[Saved data entries]
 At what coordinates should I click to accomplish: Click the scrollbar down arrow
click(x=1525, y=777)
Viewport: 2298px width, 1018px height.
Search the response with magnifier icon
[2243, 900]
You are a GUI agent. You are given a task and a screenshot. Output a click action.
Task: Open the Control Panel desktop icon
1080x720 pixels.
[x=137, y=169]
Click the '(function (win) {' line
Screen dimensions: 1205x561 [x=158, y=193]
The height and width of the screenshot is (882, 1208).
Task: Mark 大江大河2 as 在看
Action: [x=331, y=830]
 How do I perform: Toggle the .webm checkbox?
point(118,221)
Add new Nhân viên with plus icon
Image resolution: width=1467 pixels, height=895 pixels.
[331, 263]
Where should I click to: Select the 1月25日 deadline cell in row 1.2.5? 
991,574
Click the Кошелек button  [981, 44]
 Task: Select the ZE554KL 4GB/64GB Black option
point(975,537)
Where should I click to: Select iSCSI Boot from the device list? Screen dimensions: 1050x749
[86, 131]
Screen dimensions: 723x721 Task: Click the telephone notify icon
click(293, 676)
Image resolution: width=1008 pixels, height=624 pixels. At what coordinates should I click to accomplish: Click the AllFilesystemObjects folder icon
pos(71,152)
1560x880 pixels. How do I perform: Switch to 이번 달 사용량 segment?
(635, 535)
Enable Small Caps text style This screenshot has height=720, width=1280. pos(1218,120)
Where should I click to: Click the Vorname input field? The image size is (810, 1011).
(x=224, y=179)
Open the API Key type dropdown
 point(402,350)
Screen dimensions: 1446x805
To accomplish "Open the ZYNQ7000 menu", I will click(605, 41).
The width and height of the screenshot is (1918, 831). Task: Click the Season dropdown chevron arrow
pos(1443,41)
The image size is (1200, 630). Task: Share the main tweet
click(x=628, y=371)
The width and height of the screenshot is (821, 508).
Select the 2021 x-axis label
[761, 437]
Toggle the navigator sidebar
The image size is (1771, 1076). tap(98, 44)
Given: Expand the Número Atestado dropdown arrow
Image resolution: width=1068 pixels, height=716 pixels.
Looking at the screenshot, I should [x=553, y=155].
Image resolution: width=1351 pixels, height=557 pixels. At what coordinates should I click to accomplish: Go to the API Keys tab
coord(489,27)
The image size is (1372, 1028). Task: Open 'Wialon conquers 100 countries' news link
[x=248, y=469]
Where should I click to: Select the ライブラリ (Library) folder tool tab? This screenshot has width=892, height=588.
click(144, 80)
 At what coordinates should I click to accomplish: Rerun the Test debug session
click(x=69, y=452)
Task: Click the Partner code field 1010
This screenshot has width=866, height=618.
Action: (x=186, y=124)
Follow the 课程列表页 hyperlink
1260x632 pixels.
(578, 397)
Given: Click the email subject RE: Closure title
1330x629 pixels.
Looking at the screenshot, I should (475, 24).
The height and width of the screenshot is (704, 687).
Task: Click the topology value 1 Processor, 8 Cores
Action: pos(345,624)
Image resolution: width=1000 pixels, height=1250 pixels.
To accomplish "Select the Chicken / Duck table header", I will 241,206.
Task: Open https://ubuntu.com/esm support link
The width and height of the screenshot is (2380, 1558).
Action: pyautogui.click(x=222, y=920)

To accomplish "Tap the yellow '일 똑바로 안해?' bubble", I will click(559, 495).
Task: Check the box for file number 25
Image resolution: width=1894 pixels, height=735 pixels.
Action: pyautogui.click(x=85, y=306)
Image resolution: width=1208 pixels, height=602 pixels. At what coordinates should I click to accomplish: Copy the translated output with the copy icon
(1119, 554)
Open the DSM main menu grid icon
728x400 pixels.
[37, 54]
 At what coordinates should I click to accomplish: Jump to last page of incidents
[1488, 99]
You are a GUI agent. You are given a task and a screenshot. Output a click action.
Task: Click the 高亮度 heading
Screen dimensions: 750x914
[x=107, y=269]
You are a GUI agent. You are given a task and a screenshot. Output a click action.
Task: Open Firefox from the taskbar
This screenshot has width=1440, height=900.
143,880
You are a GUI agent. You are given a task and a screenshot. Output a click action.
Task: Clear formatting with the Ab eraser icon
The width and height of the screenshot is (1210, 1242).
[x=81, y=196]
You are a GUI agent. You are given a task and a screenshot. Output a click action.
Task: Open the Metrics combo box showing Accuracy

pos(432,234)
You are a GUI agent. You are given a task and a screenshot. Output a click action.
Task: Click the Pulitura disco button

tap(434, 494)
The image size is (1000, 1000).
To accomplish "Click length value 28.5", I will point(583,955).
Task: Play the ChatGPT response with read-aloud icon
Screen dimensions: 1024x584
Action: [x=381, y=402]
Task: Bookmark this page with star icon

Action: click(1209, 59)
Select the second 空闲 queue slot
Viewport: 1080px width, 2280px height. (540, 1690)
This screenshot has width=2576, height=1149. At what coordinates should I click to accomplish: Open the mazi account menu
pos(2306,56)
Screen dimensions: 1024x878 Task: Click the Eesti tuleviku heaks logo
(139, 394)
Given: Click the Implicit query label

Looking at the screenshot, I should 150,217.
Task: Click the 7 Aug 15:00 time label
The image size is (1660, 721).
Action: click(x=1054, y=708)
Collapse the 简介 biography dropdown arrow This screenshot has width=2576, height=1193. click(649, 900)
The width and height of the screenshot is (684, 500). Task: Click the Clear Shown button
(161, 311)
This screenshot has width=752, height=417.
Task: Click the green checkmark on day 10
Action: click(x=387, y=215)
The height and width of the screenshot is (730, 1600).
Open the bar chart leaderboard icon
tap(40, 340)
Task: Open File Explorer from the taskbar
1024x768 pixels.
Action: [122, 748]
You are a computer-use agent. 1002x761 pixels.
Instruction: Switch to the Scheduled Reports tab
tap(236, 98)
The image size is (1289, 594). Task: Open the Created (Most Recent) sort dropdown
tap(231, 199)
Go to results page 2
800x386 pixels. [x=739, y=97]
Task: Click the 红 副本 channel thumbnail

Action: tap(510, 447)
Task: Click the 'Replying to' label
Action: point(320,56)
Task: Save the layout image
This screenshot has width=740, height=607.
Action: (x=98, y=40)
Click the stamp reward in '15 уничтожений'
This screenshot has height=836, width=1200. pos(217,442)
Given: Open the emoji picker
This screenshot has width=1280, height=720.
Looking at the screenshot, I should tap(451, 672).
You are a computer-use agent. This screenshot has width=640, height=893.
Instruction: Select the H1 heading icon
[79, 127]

• Work request: Transcribe every line of the data, exactly as it stands.

• Worked solution:
 At what coordinates should I click to accomplish: Click the scrollbar down arrow
click(x=1525, y=777)
Viewport: 2298px width, 1018px height.
Search the response with magnifier icon
[2243, 900]
You are a GUI agent. You are given a task and a screenshot. Output a click action.
Task: Open the Control Panel desktop icon
1080x720 pixels.
[x=137, y=169]
Click the '(function (win) {' line
Screen dimensions: 1205x561 [x=158, y=193]
The height and width of the screenshot is (882, 1208).
Task: Mark 大江大河2 as 在看
Action: [x=331, y=830]
 How do I perform: Toggle the .webm checkbox?
point(118,221)
Add new Nhân viên with plus icon
Image resolution: width=1467 pixels, height=895 pixels.
[331, 263]
Where should I click to: Select the 1月25日 deadline cell in row 1.2.5? 
991,574
Click the Кошелек button  [981, 44]
 Task: Select the ZE554KL 4GB/64GB Black option
point(975,537)
Where should I click to: Select iSCSI Boot from the device list? Screen dimensions: 1050x749
[86, 131]
Screen dimensions: 723x721 Task: Click the telephone notify icon
click(293, 676)
Image resolution: width=1008 pixels, height=624 pixels. At what coordinates should I click to accomplish: Click the AllFilesystemObjects folder icon
pos(71,152)
1560x880 pixels. How do I perform: Switch to 이번 달 사용량 segment?
(635, 535)
Enable Small Caps text style This screenshot has height=720, width=1280. pos(1218,120)
Where should I click to: Click the Vorname input field? The image size is (810, 1011).
(x=224, y=179)
Open the API Key type dropdown
 point(402,350)
Screen dimensions: 1446x805
To accomplish "Open the ZYNQ7000 menu", I will click(605, 41).
The width and height of the screenshot is (1918, 831). Task: Click the Season dropdown chevron arrow
pos(1443,41)
The image size is (1200, 630). Task: Share the main tweet
click(x=628, y=371)
The width and height of the screenshot is (821, 508).
Select the 2021 x-axis label
[761, 437]
Toggle the navigator sidebar
The image size is (1771, 1076). tap(98, 44)
Given: Expand the Número Atestado dropdown arrow
Image resolution: width=1068 pixels, height=716 pixels.
Looking at the screenshot, I should [x=553, y=155].
Image resolution: width=1351 pixels, height=557 pixels. At what coordinates should I click to accomplish: Go to the API Keys tab
coord(489,27)
The image size is (1372, 1028). Task: Open 'Wialon conquers 100 countries' news link
[x=248, y=469]
Where should I click to: Select the ライブラリ (Library) folder tool tab? This screenshot has width=892, height=588.
click(144, 80)
 At what coordinates should I click to accomplish: Rerun the Test debug session
click(x=69, y=452)
Task: Click the Partner code field 1010
This screenshot has width=866, height=618.
Action: (x=186, y=124)
Follow the 课程列表页 hyperlink
1260x632 pixels.
(578, 397)
Given: Click the email subject RE: Closure title
1330x629 pixels.
Looking at the screenshot, I should (475, 24).
The height and width of the screenshot is (704, 687).
Task: Click the topology value 1 Processor, 8 Cores
Action: pos(345,624)
Image resolution: width=1000 pixels, height=1250 pixels.
To accomplish "Select the Chicken / Duck table header", I will 241,206.
Task: Open https://ubuntu.com/esm support link
The width and height of the screenshot is (2380, 1558).
Action: pyautogui.click(x=222, y=920)

To accomplish "Tap the yellow '일 똑바로 안해?' bubble", I will click(559, 495).
Task: Check the box for file number 25
Image resolution: width=1894 pixels, height=735 pixels.
Action: pyautogui.click(x=85, y=306)
Image resolution: width=1208 pixels, height=602 pixels. At what coordinates should I click to accomplish: Copy the translated output with the copy icon
(1119, 554)
Open the DSM main menu grid icon
728x400 pixels.
[37, 54]
 At what coordinates should I click to accomplish: Jump to last page of incidents
[1488, 99]
You are a GUI agent. You are given a task and a screenshot. Output a click action.
Task: Click the 高亮度 heading
Screen dimensions: 750x914
[x=107, y=269]
You are a GUI agent. You are given a task and a screenshot. Output a click action.
Task: Open Firefox from the taskbar
This screenshot has width=1440, height=900.
143,880
You are a GUI agent. You are given a task and a screenshot. Output a click action.
Task: Clear formatting with the Ab eraser icon
The width and height of the screenshot is (1210, 1242).
[x=81, y=196]
You are a GUI agent. You are given a task and a screenshot. Output a click action.
Task: Open the Metrics combo box showing Accuracy

pos(432,234)
You are a GUI agent. You are given a task and a screenshot. Output a click action.
Task: Click the Pulitura disco button

tap(434, 494)
The image size is (1000, 1000).
To accomplish "Click length value 28.5", I will point(583,955).
Task: Play the ChatGPT response with read-aloud icon
Screen dimensions: 1024x584
Action: [x=381, y=402]
Task: Bookmark this page with star icon

Action: click(1209, 59)
Select the second 空闲 queue slot
Viewport: 1080px width, 2280px height. (540, 1690)
This screenshot has width=2576, height=1149. At what coordinates should I click to accomplish: Open the mazi account menu
pos(2306,56)
Screen dimensions: 1024x878 Task: Click the Eesti tuleviku heaks logo
(139, 394)
Given: Click the Implicit query label

Looking at the screenshot, I should 150,217.
Task: Click the 7 Aug 15:00 time label
The image size is (1660, 721).
Action: click(x=1054, y=708)
Collapse the 简介 biography dropdown arrow This screenshot has width=2576, height=1193. click(649, 900)
The width and height of the screenshot is (684, 500). Task: Click the Clear Shown button
(161, 311)
This screenshot has width=752, height=417.
Task: Click the green checkmark on day 10
Action: click(x=387, y=215)
The height and width of the screenshot is (730, 1600).
Open the bar chart leaderboard icon
tap(40, 340)
Task: Open File Explorer from the taskbar
1024x768 pixels.
Action: [122, 748]
You are a computer-use agent. 1002x761 pixels.
Instruction: Switch to the Scheduled Reports tab
tap(236, 98)
The image size is (1289, 594). Task: Open the Created (Most Recent) sort dropdown
tap(231, 199)
Go to results page 2
800x386 pixels. [x=739, y=97]
Task: Click the 红 副本 channel thumbnail

Action: tap(510, 447)
Task: Click the 'Replying to' label
Action: point(320,56)
Task: Save the layout image
This screenshot has width=740, height=607.
Action: (x=98, y=40)
Click the stamp reward in '15 уничтожений'
This screenshot has height=836, width=1200. pos(217,442)
Given: Open the emoji picker
This screenshot has width=1280, height=720.
Looking at the screenshot, I should tap(451, 672).
You are a computer-use agent. This screenshot has width=640, height=893.
Instruction: Select the H1 heading icon
[79, 127]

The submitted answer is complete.